Прочитав письмо до этих строк, я собирался отправить его в корзинку для бумаг. Туда отправляются все письма, которые я получаю от сумасшедших. Однако почему-то я прочел еще одну фразу: «Если она заговорит с Вами, пожалуйста, запомните ее слова и повторите их мне, когда будете писать ответ». Я мог бы прочитать письмо и до конца, но в это время раздался телефонный звонок, и я бросил письмо в одну из коробок на столе. Так уж случилось, что это была коробка для исходящих бумаг, и если бы последующие события шли заведенным порядком, тем бы дело и кончилось. Это был бы конец и письму, и всему происшествию, поскольку (во всяком случае, когда речь идет обо мне), бумаги из коробки исходящих отправляются в архив, где и пребывают, как правило, во веки веков.

Телефон не умолкал, и я поднял трубку. Звонил Джейсон Гридли. Он казался возбужденным и попросил меня тотчас же прийти к нему в лабораторию. Поскольку Джейсон редко бывает взволнован чем бы то ни было, я поспешил принять его приглашение. В первую очередь, чтобы удовлетворить собственное любопытство.Я прыгнул в двухместный открытый автомобиль, и проехав несколько разделяющих нас кварталов, вскоре убедился, что у Джейсона есть вполне весомые причины для волнения. Он только что получил радиосообщение из внутреннего мира, из Пеллуцидара.

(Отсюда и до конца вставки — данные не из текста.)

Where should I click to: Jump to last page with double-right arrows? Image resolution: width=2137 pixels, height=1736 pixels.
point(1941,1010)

После успешного завершения исторической экспедиции к ядру Земли на большом дирижабле О—220, уже перед самым возвращением, Джейсон решил остаться в Пеллуцидаре. Остаться, чтобы сделать попытку найти фон Хорста, единственного пропавшего без вести члена экспедиции. Но Тарзан, Дэвид Иннес и капитан Цупнер убедили его в безумии данного мероприятия. Дэвид пообещал, что возглавит экспедицию подчиненных ему пеллуцидарских воинов, чтобы обнаружить юного немецкого лейтенанта, если тот еще жив, или хотя бы добыть какие-нибудь сведения о его местопребывании.

Джейсон вернулся во внешний мир вместе с кораблем. Но невзирая на обещание Иннеса,он всегда чувствовал ответственность и беспокойство за судьбу фон Хорста. Этого молодого человека очень любили все члены экспедиции. Джейсон продолжал снова и снова повторять, что он не имел права покинуть Пеллуцидар, не исчерпав всех имеющихся в его распоряжении средств спасения фон Хорста или не убедившись определенно, что юноша мертв.

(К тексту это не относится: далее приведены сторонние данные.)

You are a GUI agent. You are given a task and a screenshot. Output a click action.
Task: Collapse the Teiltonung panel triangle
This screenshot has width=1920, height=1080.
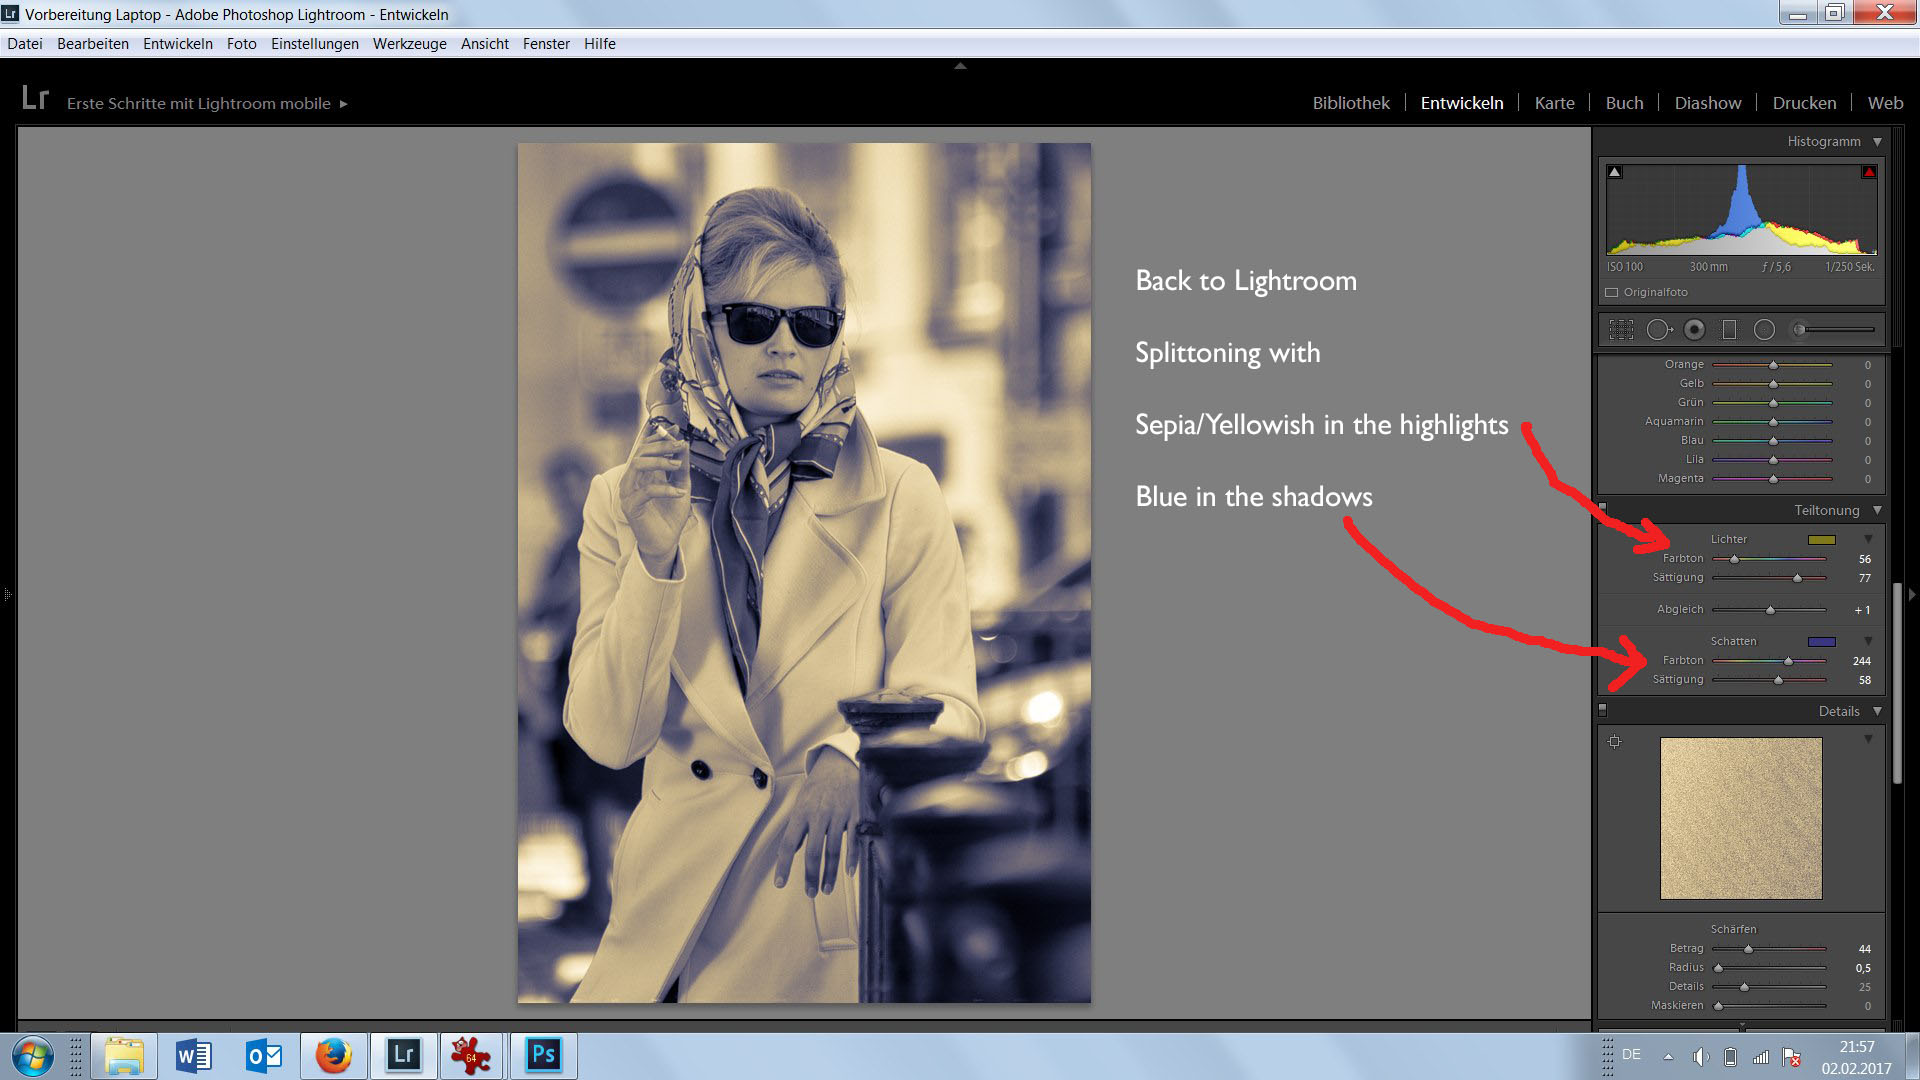[x=1877, y=510]
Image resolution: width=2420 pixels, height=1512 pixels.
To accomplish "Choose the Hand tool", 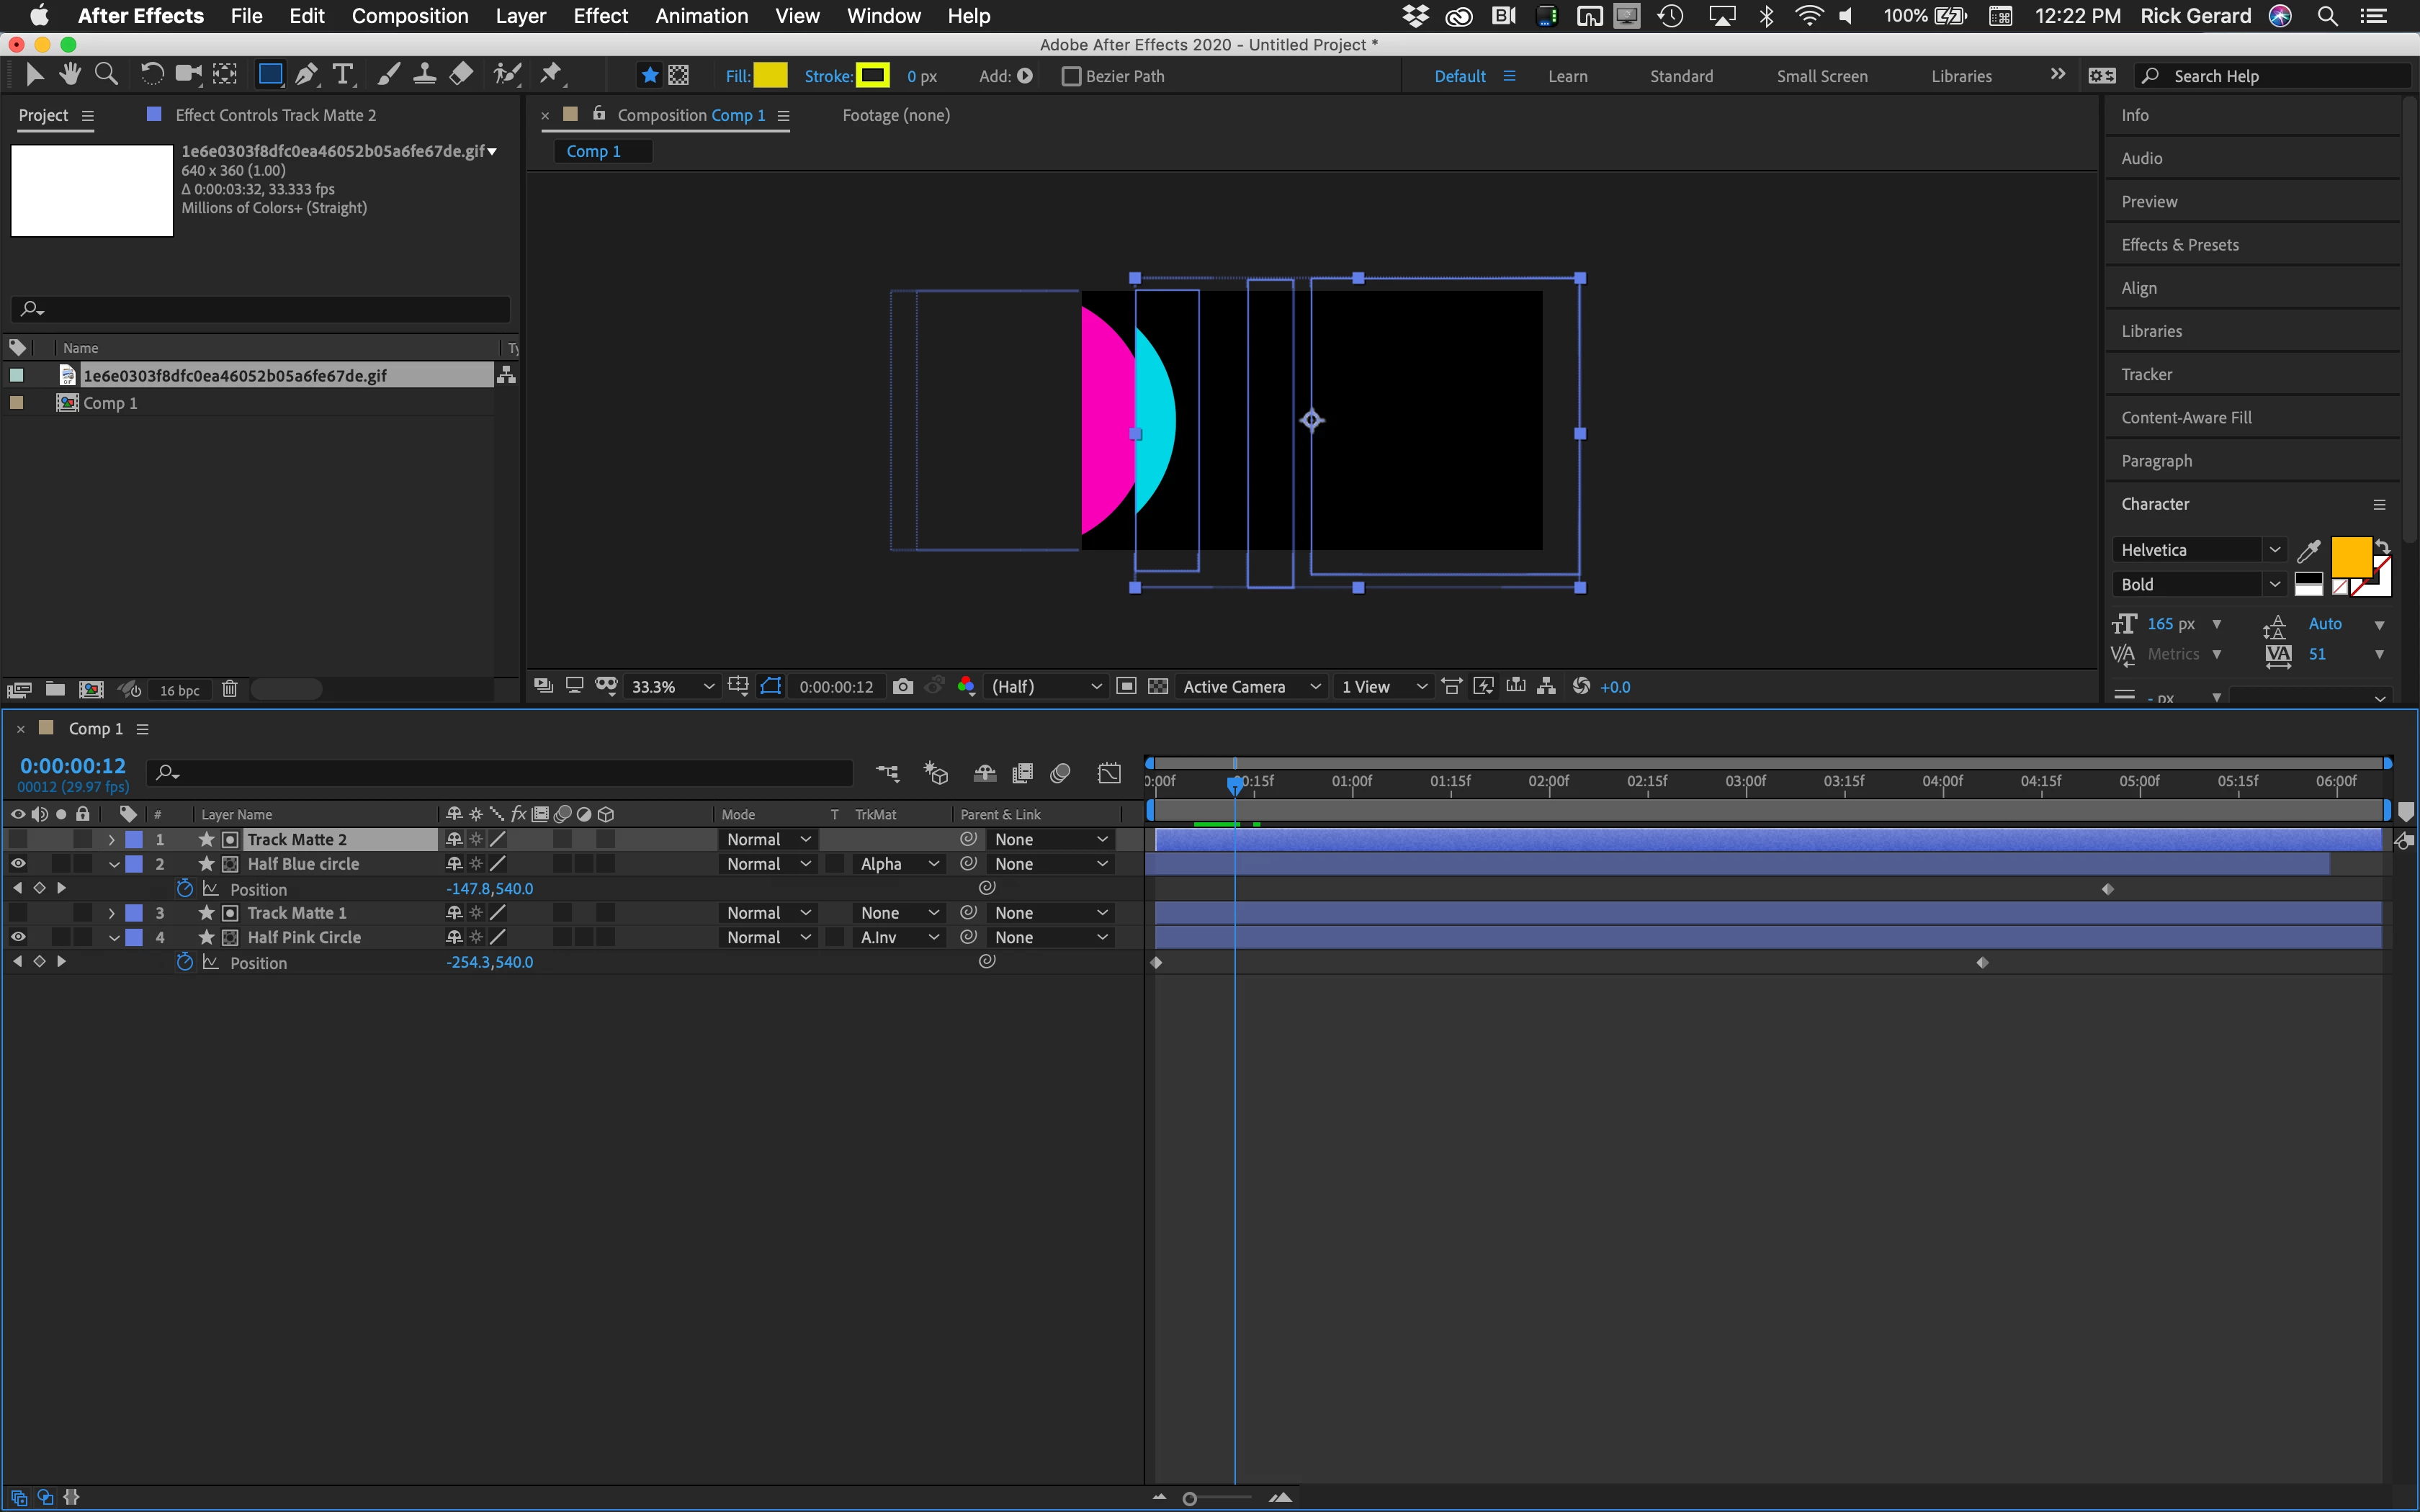I will (x=69, y=75).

Джейсон указал мне на стул и предложил сигарету.

— Я только что получил сообщение от Эбнера Перри, — объявил он. — первое за несколько месяцев.

— Должно быть, оно весьма интересно, раз так взволновало вас, — заметил я.

— Да, — подтвердил он. — До Сари дошли слухи, что фон Хорст был найден.

Здесь, поскольку все это совершенно не относится к истории, рассказываемой в данной книге, я должен заметить, что сослался на встречу с Джейсоном исключительно с целью объяснить два факта, которые, хоть и не являются жизненно важными, все же имеют определенное влияние на последовавшую за ними цепь замечательных событий. Во-первых, это заставило меня забыть и письме, о котором я упоминал ранее и, во-вторых, это зафиксировало дату в моей памяти — десятое число.

Основная причина, по которой я упоминаю первый из фактов, — чтобы подчеркнуть, что письмо, столь быстро и напрочь забытое, не имело возможности произвести впечатление на мои мысли и таким образом объективно не могло повлиять на то, как я рассматривал последующие события. Письмо полностью улетучилось из моих мыслей уже через пять минут после прочтения, как если бы я его вообще никогда не получал.

Следующие три дня я был невероятно занят. Когда тринадцатого вечером я отправился отдыхать, мой мозг был до такой степени переполнен раздражающими деталями сделок с недвижимым имуществом, что я не сразу смог уснуть. Я могу с полной уверенностью подтвердить, что последние мысли мои были о делах треста и решениях суда о недостаче.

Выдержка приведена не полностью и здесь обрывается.